In beer garden case, neighborhood past and future is a factor

“We have been a good neighbor and will continue to be a good neighbor.” – Ron Pete, as quoted in the Local

Three weeks ago I attended a session at Springside Chestnut Hill Academy School sponsored by the Chestnut Hill Conservancy on the future of development in Chestnut Hill. One statement, later quoted here in the Local, stood out for me. It was made by the eminent architect Witold Rybczynski: “Rybczynski said for a city to remain vibrant in the future, it must have a clear understanding of its past and be willing to embrace responsible redevelopment.”

I and my neighbors take this to heart, and we think all Chestnut Hill residents concerned about the future of our neighborhood should too. Past residents of Chestnut Hill, through great effort, created a vision for the neighborhood. We owe them a great debt and we believe that we have a duty to be just as vigilant and visionary as our forebears.

Nearly 40 years ago, under the auspices of the Chestnut Hill Community Association, and well covered by this newspaper, a covenant was hammered out between the owners of the Chestnut Hill Hotel and its near neighbors on Ardleigh Street. This was no easy task. It took the efforts of hundreds of Chestnut Hill residents, city politicians, and the CHCA. The covenant runs in perpetuity with the property.

Such covenants are extremely important and should not be discarded or ignored in a willy-nilly fashion. Certainly, any attempt to supersede or challenge the covenant should be presented and discussed with the parties involved. Such was never done with the neighbors on Ardleigh Street. Only the heavy construction work we heard coming over the fence in the dead of night alerted us that something was happening. Now we are faced with a fait accompli, and our only recourse seems to spend thousands of dollars in legal fees to have our living covenant recognized. How is this at all neighborly?

As development proceeds in Chestnut Hill, all of us should be concerned about the abrogation of covenants. Ours is not the only such covenant here, and by acceding to the development whims at the Chestnut Hill Hotel property without any review, all such covenants are mocked and threatened. I appeal to the CHCA to take careful note.

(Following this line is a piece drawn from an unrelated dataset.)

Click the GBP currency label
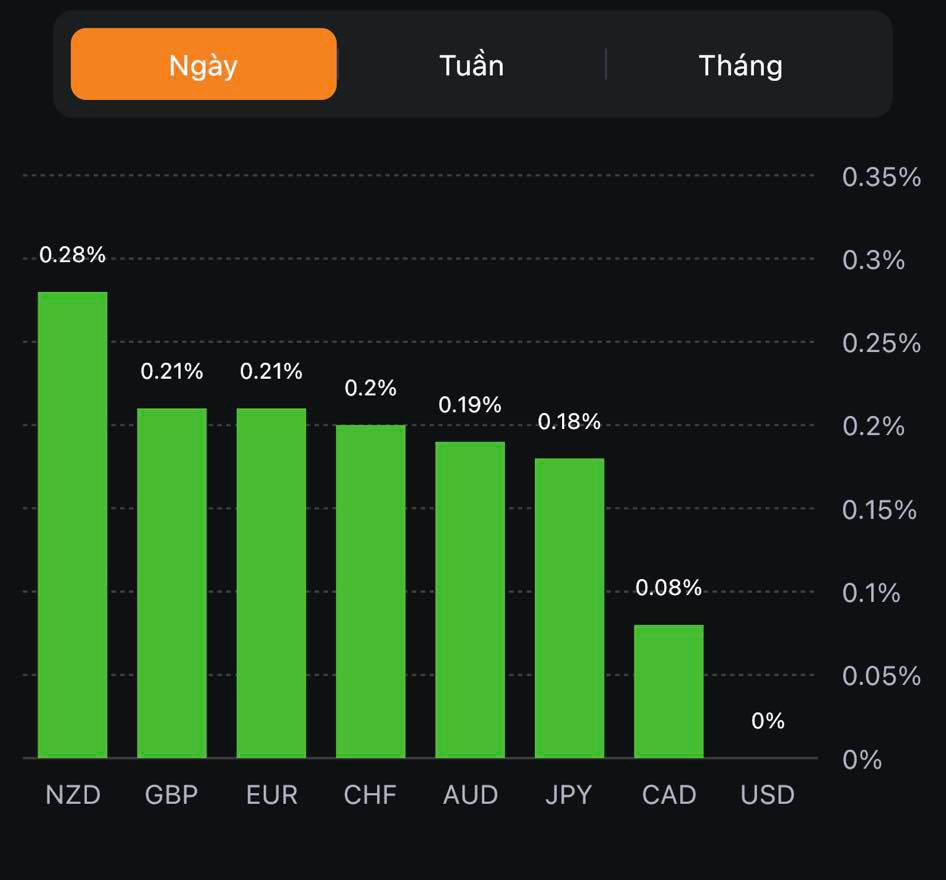946x880 pixels. (172, 795)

Finally, the system set up to monitor local development, which includes building codes, zoning and the associated permits, are not to be ignored. All those seemingly petty requirements – the posting of permits, height restrictions, propinquity to elementary schools – are important. And again, the wider community should take note because what is scoffed at and ignored in our neighborhood is coming your way sooner or later. There is and will continue to be voracious demand for development in Chestnut Hill.

Much has been made of the neighborliness of the owners of the hotel. We have not seen it.

Jan LeSuer
Chestnut Hill

 

Beer garden could set bad development precedent

By now, you have heard about the brew pub at the Market at the Fareway, 8223 Germantown Ave. You may have also heard that neighbors are to oppose it. Neighbors who are not directly affected may not understand our position.

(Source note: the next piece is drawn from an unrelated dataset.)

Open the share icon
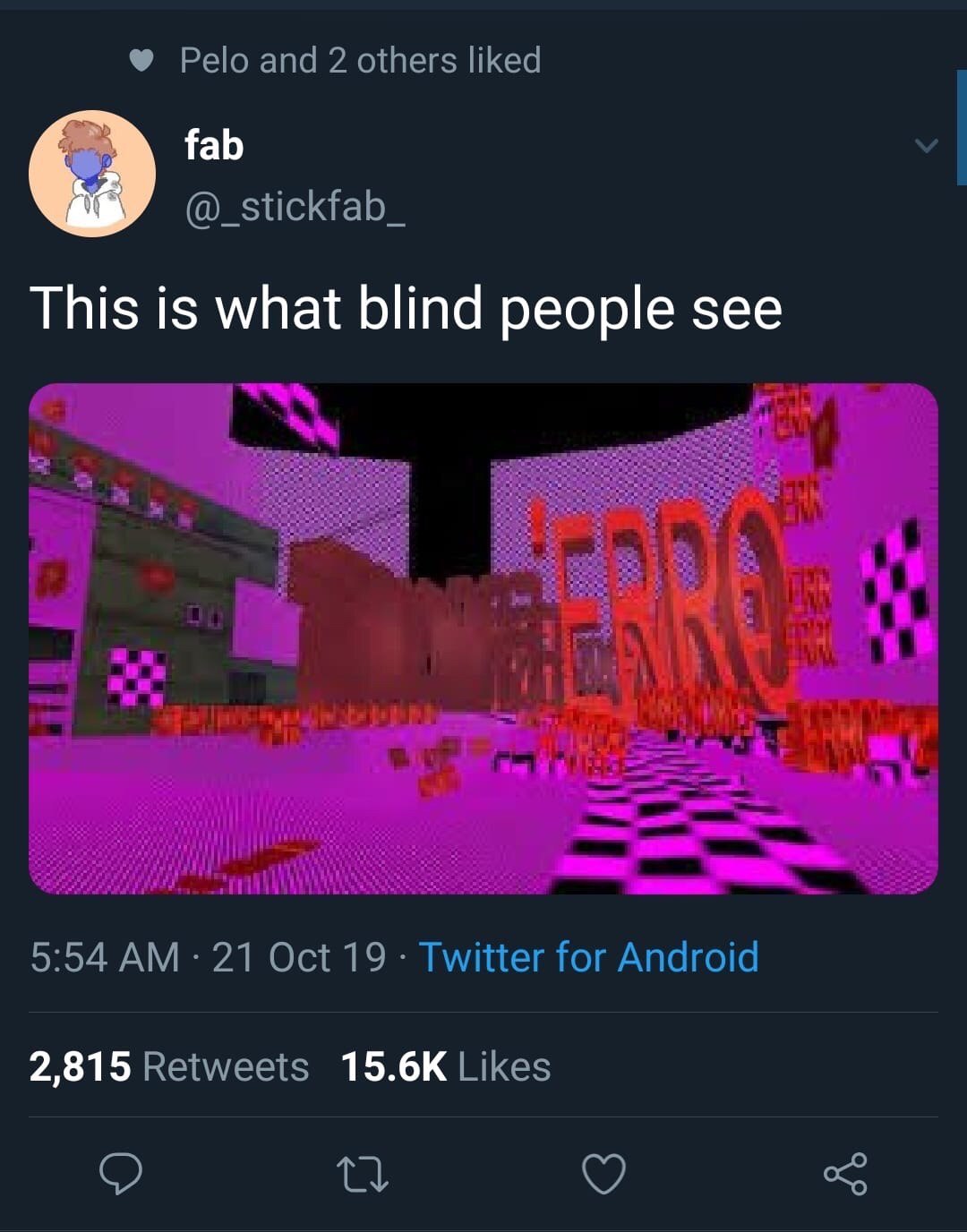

We would like to set the record straight.

We appreciate the positive effect successful businesses have on our community. We understand that we live in an urban neighborhood. We want the Market at the Fareway and hotel to flourish, but not at the expense of our property values and lifestyle.

The near neighbors in the 8200 block of Ardleigh Street and east Unit Block of Hartwell Lane, hold a legal and binding covenant restricting construction and use of the Market at the Fareway property. It has been in effect since 1981. There are also deed restrictions on the property, clearly defining construction and use. The recently constructed patio and trellis for the Chestnut Hill Brewery, violate both.

Our covenant allows for no more than two restaurants in the Hotel complex. It disallows for any cooking and baking in the Farmers Market. With the recent renovations, there are now multiple venues serving food. The covenant contains a physical line restricting the proximity of construction to our backyards. The outdoor trellis for the beer pub is within 60 feet of our backyards on Ardleigh.

We can not let this go because, once the line is crossed, if the neighborhood does not hold the property owner to the restrictive covenant in the deed, we potentially give up some of our rights under the 1981 agreement. Our power may be greatly diminished by accepting the use of the property as a beer garden without restriction.

Allowing a breach of covenant/deed restrictions could mean there would be no recourse should the property owner decide to construct a five-story building (think, 1 West Hartwell Lane) to replace the market. A five-story building could be the best-case scenario. We are not saying this is what Ron Pete would do, rather we worry about what could happen whenever he sells the property.

The breach of the covenant could set a precedent potentially affecting other covenants and restrictions throughout the city. Residents of Chestnut Hill should be concerned about other deed restrictions that may more closely affect them. We should agree that unbridled power over land use is dangerous.

We are thinking of the future, like the group of neighbors who in 1981 had the forethought and concern to draft this covenant for our neighborhood. They took the time and spent their money to protect our neighborhood. We seek to honor the covenant so their efforts were not in vain.

In Chestnut Hill, owners and developers typically engage the neighbors in discussion prior to implementing projects that affect a neighborhood. Ron Pete has not met with neighbors. We hope he will.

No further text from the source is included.